Fusées… Les astres… Quitter la ville… Falaise… Les ombres…Puisque tu pars… It’s a question of departure, escape, rupture, distance, fear of the dark. In a world in total regression, increasingly prone to intolerance, exclusion and violence, Laura Cahen’s work oscillates between intimacy and the search for a safe, propitious place. It is also a question of fantasized or autobiographical relationships between women of good will, of fictional or real break-ups.
What is real and what is fictional is of little importance in this case. It’s enough to understand that the narrator of all these chansonnier tableaux wishes to escape our world on the brink of darkness by building a cocoon sheltered from the elements. This is a private, intimate experience, fully aware of the curses on the horizon. The literary territory here is meticulous, uncluttered, with affects clearly circumscribed, so all that’s left is to savor it.
De l’autre côté is the title of a superb album of French songs with bold arrangements and effective melodic hooks.
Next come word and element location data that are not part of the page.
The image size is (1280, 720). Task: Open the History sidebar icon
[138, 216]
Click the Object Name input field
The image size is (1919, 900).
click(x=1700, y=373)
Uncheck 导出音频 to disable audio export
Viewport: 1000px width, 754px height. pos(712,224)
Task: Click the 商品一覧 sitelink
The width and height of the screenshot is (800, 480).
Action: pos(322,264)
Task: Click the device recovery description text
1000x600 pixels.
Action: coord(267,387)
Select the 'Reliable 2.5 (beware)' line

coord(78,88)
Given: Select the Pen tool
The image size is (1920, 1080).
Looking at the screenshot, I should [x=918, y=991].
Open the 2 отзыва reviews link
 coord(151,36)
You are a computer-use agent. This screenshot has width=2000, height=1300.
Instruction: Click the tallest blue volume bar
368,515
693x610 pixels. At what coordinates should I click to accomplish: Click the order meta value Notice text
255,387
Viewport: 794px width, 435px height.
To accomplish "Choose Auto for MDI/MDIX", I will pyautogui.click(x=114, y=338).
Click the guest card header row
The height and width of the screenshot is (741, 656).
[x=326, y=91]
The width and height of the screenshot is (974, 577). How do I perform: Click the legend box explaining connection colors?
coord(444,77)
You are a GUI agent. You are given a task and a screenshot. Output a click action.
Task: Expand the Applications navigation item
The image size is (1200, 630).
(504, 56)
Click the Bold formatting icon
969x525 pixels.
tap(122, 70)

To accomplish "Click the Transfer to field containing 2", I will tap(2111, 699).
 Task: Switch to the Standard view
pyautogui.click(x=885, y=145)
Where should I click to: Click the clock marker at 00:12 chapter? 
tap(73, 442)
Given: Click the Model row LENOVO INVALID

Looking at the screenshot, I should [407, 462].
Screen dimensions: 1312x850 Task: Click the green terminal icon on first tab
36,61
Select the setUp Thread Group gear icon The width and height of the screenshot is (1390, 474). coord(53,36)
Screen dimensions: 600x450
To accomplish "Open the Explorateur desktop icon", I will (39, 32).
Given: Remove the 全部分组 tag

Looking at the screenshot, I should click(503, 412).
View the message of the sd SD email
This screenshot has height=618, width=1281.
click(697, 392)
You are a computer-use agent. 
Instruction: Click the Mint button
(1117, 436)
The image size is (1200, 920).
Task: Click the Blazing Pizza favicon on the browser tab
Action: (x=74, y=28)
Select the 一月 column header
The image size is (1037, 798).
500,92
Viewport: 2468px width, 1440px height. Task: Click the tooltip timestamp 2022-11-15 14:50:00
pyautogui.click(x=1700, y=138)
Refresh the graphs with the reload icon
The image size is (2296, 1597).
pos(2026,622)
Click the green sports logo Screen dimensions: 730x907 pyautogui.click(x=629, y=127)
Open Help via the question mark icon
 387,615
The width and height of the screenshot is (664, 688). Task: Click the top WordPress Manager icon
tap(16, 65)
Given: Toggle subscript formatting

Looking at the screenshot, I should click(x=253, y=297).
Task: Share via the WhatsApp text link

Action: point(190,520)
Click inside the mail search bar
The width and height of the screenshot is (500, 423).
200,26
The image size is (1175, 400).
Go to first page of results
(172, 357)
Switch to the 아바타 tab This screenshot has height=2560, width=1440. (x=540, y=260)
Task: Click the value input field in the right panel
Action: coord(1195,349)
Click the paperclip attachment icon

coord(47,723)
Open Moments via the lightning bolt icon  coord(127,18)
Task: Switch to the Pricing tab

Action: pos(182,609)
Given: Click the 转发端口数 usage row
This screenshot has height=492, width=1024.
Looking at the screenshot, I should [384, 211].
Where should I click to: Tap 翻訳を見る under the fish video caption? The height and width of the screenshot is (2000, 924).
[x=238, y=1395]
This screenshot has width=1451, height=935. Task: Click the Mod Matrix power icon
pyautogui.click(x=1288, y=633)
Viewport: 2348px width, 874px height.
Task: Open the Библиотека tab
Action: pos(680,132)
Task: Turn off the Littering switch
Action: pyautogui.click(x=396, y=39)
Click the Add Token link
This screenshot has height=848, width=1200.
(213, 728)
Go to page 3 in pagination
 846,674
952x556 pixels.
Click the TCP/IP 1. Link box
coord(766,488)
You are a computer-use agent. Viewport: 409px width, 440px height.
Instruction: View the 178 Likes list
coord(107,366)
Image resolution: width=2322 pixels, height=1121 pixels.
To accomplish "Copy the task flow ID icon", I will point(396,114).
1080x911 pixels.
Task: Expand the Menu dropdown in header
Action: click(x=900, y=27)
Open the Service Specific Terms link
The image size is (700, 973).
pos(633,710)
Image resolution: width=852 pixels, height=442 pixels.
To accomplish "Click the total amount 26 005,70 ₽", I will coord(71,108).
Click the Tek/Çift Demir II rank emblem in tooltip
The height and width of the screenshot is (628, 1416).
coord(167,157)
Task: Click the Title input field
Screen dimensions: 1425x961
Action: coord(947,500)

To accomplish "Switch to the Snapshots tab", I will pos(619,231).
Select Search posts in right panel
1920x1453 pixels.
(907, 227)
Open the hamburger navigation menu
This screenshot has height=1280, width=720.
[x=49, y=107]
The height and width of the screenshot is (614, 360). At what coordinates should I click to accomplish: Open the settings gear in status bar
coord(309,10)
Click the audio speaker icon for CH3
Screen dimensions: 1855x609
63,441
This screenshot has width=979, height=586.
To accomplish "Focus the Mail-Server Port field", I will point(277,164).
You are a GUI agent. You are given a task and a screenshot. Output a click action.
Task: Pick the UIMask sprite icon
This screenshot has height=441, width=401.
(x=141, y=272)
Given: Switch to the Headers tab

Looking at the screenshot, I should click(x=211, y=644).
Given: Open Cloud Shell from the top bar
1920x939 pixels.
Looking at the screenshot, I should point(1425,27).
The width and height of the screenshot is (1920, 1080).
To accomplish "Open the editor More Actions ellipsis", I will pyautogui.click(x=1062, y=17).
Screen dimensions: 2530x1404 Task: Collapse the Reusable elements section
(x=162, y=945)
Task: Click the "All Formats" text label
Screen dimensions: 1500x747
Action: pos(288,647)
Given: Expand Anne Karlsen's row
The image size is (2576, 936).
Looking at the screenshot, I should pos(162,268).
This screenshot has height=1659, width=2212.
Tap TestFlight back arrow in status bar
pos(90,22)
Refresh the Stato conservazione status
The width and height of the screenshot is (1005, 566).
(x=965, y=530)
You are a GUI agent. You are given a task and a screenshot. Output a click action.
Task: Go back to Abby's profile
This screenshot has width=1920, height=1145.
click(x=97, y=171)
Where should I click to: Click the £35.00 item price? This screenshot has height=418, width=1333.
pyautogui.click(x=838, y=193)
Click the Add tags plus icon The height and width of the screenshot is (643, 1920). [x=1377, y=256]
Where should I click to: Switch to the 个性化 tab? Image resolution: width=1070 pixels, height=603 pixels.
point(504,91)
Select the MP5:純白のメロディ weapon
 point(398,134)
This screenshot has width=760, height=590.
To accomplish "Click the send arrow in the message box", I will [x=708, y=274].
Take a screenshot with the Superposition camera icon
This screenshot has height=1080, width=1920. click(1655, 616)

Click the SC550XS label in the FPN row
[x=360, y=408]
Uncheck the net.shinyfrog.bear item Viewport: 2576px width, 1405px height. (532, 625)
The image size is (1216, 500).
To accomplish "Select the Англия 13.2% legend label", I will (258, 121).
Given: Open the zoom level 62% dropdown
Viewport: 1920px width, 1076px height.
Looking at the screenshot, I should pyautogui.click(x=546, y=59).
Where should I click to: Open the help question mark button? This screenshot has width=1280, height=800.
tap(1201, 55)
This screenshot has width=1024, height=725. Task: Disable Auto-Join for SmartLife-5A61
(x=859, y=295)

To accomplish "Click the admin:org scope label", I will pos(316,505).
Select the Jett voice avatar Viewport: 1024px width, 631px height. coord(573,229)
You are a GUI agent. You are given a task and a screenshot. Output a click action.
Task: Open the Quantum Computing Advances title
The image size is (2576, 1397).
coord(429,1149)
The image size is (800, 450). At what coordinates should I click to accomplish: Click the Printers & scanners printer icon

It’s hardly surprising that the main songwriter cites Laura Marling, Adriane Lenker (Big Thief) and Aldous Harding among her major influences. She claims to be more of an Anglo-Saxon songwriter, which is why she recorded her new opus in London.
Laura Cahen made Deux Zelles and then solo albums: Nord in 2017, Une fille in 2021, the compilation Des filles in 2023, and here’s De l’autre côté in January 2025. This chamber folk tinged with dream pop features the work of Mike Lindsay (Tunng, Laura Marling, Buck65, etc.), a producer inspired by cyber-folk, as well as Josephine Stephenson (Damon Albarn, Arctic Monkeys), whose background in contemporary music furnishes and decorates every nook and cranny of these songs by Laura Cahen. There’s no denying that it’s good to be on the other side of the fence, but you’ve just got to get there.